= June Sauer =

Canadian fashion photographer

June Sauer (born 1924 or 1927) is a Canadian fashion photographer who specialized in photographing fur.

She was born in Thunder Bay (Port Arthur or Fort William at the time) and moved to Montreal in the late 1940s. There she married photographer Max Sauer. She learned photography from him and took over his studio after his death in 1954. Her clients included the Ogilvy department store, Holt Renfrew, the Fur Traders Association, Valentino and Chanel. She also photographed the cast of the satirical play My Fur Lady for McGill University. A book called From the beaver to Brigitte Bardot, by author Mrs. Nadeau acclaimed her attributes with a chapter entitled Through the Eyes of June Sauer

Her photographs capture the interaction and the contrast in textures between the white female model's skin and the fur garment. Sauer worked closely with her models and, as a woman, she felt that the models interacted with her differently than they would have with a male photographer.

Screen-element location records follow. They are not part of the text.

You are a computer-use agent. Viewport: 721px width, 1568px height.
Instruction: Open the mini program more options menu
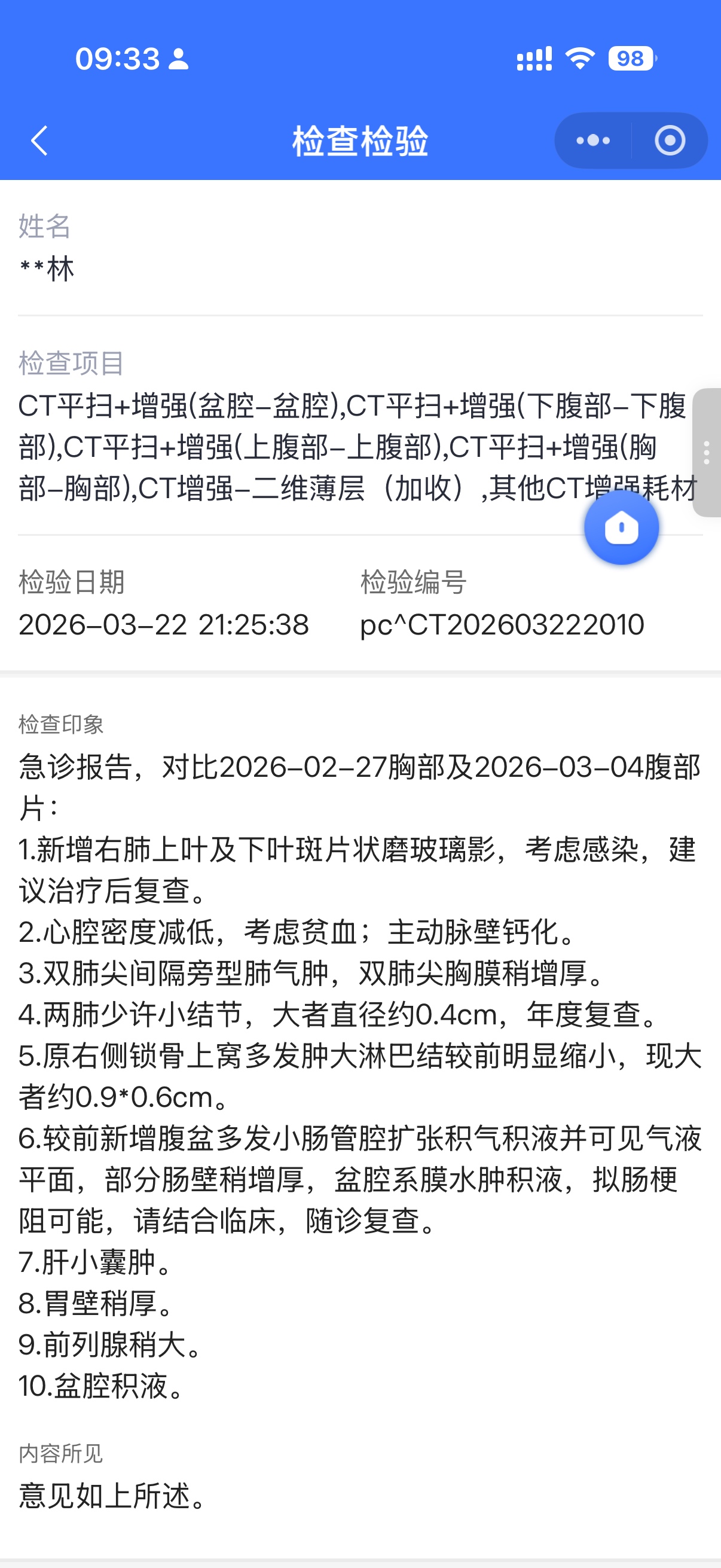click(593, 141)
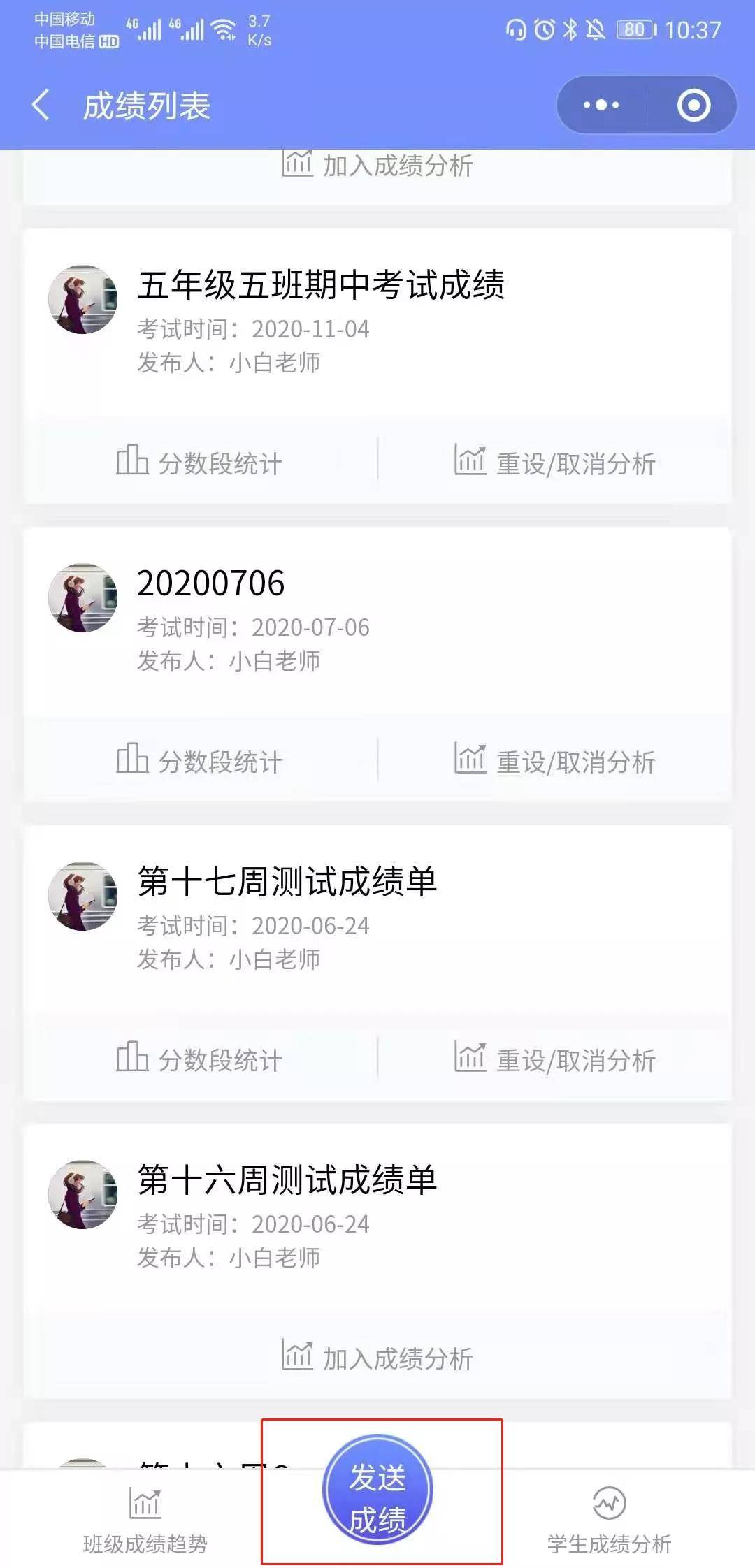Open the mini program more options menu
The height and width of the screenshot is (1568, 755).
click(601, 106)
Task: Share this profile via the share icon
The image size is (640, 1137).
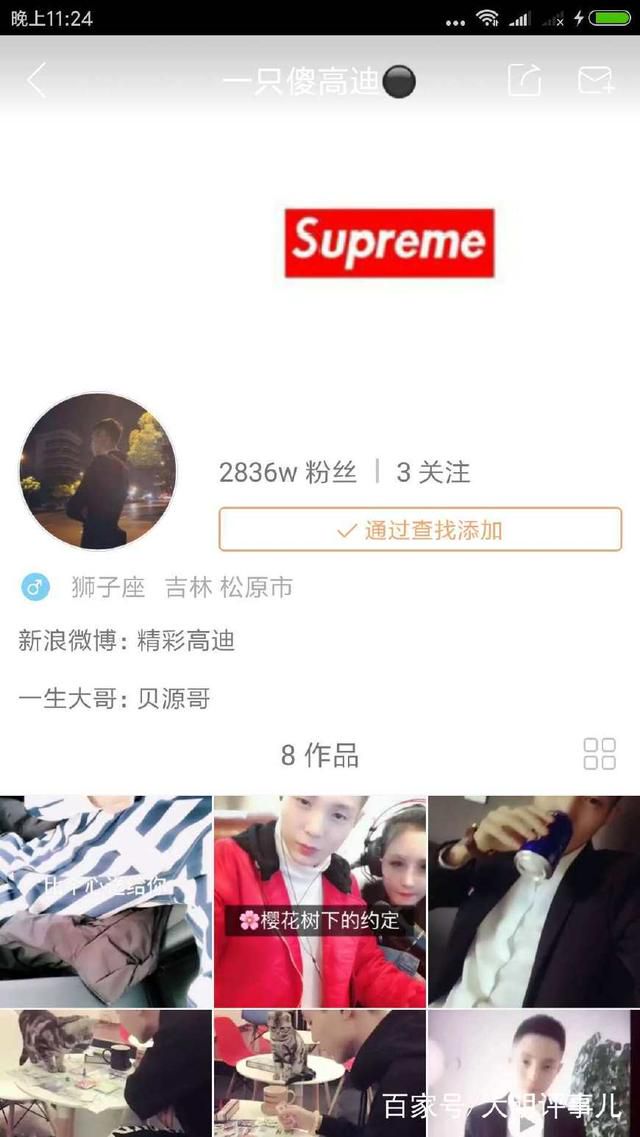Action: click(524, 80)
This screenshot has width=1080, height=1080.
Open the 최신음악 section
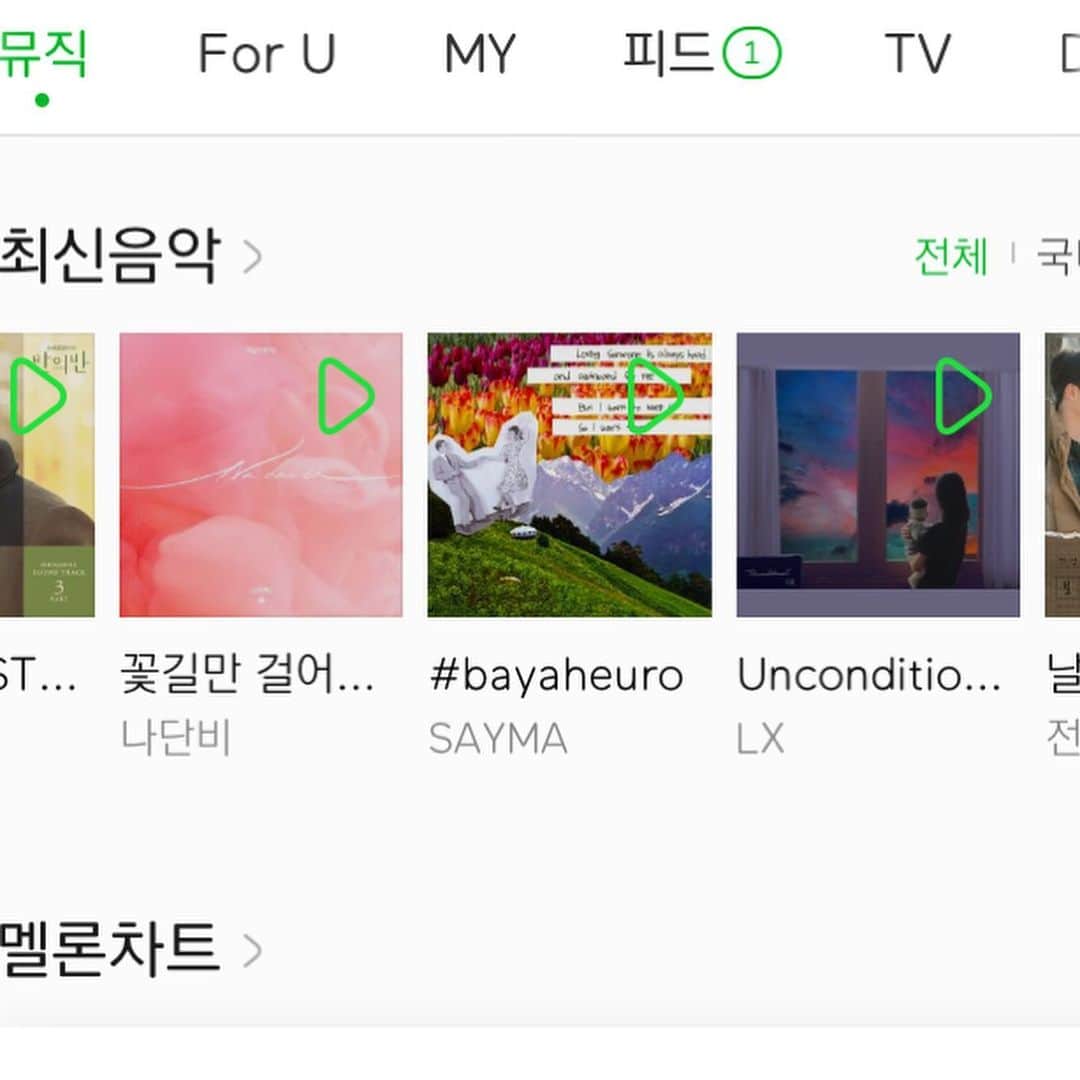pyautogui.click(x=130, y=257)
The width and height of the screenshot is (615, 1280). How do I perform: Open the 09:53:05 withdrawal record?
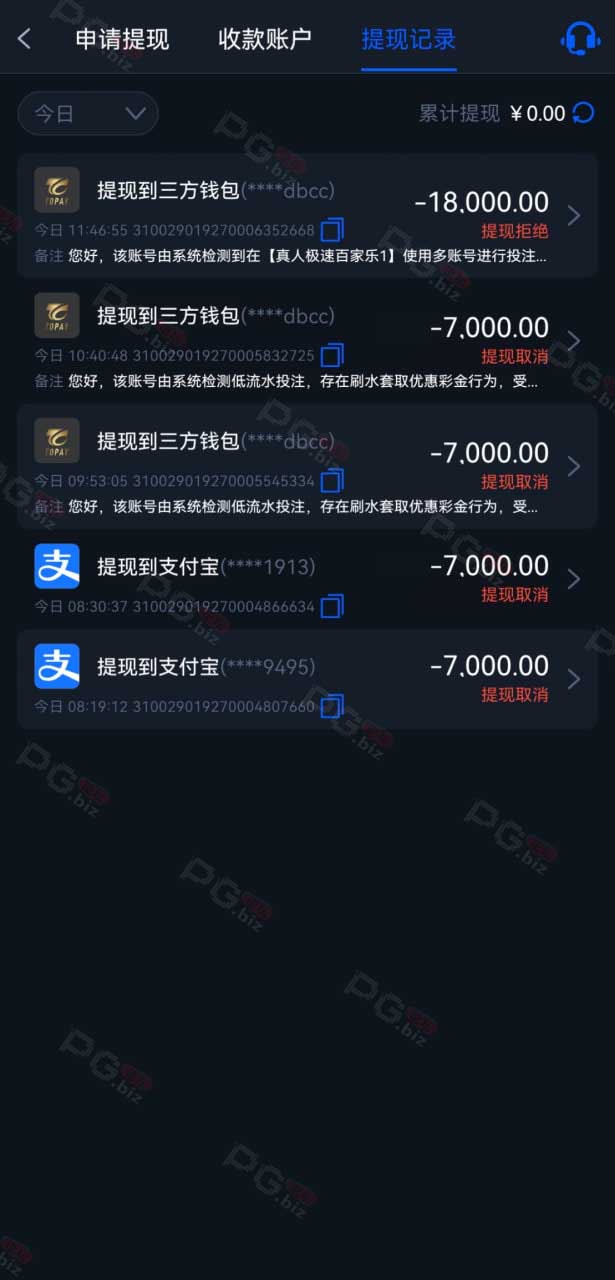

In 1965, with Florence King Blackwell, she produced a fur fashion and tourist report for Montreal magazine called The Beauties of Montreal.

In 1966, Ogilvy presented a retrospective of her work.

In 1969, Sauer received the Craftsman of Photographic Arts award from the Professional Photographers of Canada. She also received a Merit Award from the Professional Photographers of America.